- [About this exercise] From the entries below, copy exactly the lines from the one that contains "Instruction: Select the monthly" through the one that contains "has width=603, height=400.", both included, and only those.

- [Dataset excerpts]
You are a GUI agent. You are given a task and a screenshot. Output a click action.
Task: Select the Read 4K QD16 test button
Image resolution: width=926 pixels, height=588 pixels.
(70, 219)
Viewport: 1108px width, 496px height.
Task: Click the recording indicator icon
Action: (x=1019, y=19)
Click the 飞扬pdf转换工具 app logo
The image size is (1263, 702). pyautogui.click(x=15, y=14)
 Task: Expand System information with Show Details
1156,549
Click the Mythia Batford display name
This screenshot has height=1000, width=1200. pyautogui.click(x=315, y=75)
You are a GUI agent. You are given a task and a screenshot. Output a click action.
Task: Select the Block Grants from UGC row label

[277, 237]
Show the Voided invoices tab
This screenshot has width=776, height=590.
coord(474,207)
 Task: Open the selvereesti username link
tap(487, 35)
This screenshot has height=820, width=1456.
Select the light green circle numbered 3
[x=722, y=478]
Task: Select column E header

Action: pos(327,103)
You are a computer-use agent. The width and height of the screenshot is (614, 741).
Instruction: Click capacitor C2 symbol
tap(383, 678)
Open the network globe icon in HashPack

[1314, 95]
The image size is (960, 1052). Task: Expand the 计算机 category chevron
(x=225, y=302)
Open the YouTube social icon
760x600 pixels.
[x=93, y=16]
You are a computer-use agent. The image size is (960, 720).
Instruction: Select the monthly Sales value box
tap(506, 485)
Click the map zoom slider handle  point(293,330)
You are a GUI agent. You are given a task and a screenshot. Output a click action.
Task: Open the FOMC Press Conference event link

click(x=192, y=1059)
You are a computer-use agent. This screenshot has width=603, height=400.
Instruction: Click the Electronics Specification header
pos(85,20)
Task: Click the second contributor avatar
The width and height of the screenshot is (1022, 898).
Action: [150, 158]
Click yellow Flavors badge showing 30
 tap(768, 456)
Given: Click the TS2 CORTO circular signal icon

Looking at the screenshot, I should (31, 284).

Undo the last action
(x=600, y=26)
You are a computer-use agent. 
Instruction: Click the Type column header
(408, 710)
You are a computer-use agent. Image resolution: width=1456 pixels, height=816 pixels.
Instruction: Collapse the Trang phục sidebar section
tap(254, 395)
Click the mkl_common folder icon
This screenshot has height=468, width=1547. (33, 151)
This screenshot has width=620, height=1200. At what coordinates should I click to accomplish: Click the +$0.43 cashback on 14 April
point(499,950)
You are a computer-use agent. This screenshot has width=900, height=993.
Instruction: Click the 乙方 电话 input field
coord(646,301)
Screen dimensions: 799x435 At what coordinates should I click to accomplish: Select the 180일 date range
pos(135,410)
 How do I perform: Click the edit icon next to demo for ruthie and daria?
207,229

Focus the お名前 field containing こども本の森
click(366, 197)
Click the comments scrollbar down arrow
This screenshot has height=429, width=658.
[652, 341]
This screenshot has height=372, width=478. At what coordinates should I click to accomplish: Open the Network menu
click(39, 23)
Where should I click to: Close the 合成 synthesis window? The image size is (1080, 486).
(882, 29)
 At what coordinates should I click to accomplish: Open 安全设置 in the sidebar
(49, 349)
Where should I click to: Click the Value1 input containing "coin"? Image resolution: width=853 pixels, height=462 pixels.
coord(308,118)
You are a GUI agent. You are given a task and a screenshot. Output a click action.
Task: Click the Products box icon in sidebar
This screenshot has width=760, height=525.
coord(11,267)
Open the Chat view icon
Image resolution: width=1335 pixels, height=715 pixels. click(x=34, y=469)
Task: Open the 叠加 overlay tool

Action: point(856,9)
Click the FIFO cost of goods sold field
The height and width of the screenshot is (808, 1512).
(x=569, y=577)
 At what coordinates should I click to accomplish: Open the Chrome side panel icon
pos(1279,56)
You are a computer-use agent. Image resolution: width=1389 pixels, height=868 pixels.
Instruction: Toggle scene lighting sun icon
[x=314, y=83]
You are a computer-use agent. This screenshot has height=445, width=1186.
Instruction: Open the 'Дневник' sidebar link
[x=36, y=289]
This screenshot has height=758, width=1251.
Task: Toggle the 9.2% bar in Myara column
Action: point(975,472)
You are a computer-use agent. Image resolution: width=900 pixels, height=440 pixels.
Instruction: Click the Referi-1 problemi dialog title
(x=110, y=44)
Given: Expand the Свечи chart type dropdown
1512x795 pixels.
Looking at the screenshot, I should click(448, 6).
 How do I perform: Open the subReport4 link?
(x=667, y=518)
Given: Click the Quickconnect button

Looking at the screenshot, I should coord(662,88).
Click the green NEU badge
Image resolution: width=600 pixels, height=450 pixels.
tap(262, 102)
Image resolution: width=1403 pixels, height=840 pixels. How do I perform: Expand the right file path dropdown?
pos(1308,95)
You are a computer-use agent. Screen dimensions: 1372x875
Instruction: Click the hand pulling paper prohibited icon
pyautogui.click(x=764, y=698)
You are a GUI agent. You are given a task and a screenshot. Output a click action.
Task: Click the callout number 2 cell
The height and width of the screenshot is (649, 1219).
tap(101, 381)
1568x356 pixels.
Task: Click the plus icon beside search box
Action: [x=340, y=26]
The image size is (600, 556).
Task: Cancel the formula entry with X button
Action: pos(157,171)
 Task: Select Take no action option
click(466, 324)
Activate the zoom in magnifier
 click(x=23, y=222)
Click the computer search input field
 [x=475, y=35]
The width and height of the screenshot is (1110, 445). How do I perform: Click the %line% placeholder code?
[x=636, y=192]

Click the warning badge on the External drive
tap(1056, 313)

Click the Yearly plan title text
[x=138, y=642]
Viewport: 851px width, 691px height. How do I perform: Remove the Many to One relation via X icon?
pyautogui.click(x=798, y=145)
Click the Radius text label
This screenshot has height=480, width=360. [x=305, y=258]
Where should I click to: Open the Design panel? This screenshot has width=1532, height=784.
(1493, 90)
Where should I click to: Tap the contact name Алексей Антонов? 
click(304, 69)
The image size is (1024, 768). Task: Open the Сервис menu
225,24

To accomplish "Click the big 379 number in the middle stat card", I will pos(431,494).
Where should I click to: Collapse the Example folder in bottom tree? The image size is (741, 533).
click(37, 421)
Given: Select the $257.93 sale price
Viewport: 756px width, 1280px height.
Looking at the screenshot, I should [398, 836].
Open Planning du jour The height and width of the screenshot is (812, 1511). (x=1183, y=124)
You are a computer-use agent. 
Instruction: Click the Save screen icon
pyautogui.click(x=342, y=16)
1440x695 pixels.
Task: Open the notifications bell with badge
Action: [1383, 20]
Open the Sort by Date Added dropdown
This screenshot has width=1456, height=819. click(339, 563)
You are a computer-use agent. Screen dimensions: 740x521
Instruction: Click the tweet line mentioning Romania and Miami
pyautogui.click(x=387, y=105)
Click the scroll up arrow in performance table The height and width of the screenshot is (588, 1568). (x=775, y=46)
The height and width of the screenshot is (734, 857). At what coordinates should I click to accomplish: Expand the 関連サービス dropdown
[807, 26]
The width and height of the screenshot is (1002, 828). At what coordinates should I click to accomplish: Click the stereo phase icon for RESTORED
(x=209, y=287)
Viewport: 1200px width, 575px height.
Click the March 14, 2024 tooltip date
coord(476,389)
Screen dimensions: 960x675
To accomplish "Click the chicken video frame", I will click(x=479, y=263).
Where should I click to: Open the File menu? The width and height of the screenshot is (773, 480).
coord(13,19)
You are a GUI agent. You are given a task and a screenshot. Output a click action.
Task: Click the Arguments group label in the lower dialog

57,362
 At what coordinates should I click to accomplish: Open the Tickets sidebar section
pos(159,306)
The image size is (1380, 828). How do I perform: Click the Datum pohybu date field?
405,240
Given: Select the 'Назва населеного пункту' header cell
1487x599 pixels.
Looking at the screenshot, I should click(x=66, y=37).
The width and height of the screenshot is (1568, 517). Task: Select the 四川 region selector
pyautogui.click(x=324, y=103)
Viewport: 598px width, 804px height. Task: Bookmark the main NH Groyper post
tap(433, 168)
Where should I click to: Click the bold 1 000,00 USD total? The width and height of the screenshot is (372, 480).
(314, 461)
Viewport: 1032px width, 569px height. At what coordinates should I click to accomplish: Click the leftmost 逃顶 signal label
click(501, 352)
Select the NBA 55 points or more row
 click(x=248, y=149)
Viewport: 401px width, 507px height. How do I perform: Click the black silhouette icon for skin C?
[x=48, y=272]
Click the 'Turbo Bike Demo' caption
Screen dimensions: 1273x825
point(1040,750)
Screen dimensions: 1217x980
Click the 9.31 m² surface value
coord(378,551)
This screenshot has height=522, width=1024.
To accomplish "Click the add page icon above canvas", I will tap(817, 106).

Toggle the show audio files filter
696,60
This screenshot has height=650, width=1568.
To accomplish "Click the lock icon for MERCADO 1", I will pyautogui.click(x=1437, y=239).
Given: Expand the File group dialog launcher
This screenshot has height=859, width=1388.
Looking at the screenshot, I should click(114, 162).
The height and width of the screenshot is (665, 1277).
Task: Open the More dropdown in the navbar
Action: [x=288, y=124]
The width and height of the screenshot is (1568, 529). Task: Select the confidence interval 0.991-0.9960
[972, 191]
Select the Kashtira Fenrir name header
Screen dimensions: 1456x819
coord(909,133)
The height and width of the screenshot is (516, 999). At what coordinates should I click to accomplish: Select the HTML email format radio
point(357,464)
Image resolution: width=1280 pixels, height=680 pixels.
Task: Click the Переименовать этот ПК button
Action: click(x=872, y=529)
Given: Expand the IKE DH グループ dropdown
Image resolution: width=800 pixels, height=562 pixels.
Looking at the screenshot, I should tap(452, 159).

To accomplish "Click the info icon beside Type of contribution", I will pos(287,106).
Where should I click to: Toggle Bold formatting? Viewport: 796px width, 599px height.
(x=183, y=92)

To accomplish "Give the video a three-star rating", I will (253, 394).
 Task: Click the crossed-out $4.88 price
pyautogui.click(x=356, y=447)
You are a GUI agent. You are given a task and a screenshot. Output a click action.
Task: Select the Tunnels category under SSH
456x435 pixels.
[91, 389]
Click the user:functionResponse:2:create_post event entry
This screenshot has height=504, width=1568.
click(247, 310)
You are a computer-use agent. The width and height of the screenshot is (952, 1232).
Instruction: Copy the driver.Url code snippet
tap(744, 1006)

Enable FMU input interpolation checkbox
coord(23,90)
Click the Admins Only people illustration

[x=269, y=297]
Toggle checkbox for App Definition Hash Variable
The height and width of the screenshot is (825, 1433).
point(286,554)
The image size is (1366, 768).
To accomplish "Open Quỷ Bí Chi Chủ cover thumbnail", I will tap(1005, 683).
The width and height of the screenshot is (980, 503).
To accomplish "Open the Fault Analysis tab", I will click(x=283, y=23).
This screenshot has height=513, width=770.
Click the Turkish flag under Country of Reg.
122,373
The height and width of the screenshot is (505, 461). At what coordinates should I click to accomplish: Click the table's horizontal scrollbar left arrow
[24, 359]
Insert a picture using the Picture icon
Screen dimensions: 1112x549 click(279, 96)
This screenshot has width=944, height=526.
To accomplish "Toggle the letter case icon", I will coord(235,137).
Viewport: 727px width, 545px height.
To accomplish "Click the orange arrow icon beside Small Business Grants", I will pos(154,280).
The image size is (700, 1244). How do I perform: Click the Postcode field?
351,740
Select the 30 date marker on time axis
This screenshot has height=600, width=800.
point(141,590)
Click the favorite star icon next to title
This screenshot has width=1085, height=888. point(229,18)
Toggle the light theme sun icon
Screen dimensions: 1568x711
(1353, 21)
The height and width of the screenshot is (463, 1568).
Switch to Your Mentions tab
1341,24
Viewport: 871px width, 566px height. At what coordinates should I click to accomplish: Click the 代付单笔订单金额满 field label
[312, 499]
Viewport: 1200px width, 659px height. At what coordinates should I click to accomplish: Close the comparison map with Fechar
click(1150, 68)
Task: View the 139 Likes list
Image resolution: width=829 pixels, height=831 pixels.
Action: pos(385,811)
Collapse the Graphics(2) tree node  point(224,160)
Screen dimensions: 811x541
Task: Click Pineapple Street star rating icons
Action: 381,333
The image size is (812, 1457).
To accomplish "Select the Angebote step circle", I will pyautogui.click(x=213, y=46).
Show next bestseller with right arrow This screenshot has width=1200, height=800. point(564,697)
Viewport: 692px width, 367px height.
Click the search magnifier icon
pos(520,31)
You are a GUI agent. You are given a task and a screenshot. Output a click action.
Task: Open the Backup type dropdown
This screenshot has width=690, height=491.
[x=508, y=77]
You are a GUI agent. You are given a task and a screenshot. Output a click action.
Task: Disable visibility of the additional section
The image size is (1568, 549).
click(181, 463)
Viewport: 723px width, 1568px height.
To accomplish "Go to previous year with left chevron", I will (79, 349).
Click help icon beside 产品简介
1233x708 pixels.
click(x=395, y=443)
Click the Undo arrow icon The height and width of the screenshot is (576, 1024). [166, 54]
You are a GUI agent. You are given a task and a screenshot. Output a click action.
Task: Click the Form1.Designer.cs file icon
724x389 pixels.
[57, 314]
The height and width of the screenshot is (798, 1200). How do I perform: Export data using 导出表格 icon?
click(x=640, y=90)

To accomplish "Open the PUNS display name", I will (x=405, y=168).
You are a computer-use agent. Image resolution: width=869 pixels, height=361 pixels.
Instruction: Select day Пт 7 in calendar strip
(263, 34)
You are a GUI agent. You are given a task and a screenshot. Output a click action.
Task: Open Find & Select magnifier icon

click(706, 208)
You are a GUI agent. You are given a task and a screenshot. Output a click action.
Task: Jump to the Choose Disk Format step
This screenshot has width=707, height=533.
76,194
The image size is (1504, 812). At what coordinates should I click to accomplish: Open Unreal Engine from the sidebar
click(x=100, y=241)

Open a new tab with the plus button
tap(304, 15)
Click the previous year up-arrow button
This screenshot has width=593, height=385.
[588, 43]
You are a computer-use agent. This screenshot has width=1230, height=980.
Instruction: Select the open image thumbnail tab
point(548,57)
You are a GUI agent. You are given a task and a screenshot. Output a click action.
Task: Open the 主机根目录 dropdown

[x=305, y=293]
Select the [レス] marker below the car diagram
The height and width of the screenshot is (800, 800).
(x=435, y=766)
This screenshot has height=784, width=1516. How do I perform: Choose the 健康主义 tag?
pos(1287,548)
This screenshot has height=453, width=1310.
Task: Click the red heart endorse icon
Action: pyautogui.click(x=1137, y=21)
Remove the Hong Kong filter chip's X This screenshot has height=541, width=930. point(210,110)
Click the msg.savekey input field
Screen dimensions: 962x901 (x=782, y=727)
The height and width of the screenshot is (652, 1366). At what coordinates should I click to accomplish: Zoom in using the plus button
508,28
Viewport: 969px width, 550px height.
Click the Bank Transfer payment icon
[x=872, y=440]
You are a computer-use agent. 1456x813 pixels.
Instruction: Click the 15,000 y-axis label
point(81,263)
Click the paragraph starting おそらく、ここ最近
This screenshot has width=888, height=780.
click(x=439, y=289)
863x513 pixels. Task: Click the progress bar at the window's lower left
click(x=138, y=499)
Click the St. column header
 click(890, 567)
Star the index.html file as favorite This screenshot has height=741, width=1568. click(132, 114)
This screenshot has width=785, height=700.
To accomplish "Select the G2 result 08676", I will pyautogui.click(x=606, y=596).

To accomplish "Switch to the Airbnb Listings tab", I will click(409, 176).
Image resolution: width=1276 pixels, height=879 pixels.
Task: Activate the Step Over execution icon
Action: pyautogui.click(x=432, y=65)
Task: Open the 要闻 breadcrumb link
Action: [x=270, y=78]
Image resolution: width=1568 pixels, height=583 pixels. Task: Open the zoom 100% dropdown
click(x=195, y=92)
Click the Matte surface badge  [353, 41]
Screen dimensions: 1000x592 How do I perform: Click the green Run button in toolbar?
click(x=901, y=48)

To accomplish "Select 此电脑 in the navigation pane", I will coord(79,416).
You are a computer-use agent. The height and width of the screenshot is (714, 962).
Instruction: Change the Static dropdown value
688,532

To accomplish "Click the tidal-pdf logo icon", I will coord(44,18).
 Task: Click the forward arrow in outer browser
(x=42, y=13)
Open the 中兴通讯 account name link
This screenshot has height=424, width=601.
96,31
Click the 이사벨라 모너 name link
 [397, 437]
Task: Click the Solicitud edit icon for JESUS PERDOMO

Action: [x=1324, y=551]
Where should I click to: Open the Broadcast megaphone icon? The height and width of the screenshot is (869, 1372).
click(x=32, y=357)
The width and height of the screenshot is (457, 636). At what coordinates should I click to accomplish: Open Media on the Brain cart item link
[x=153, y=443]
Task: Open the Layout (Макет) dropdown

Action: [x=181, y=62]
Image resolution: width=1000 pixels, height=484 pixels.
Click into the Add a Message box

- [Finished exercise]
Instruction: Select the monthly Sales value box
tap(506, 485)
Click the map zoom slider handle  point(293,330)
You are a GUI agent. You are given a task and a screenshot. Output a click action.
Task: Open the FOMC Press Conference event link

click(x=192, y=1059)
You are a computer-use agent. This screenshot has width=603, height=400.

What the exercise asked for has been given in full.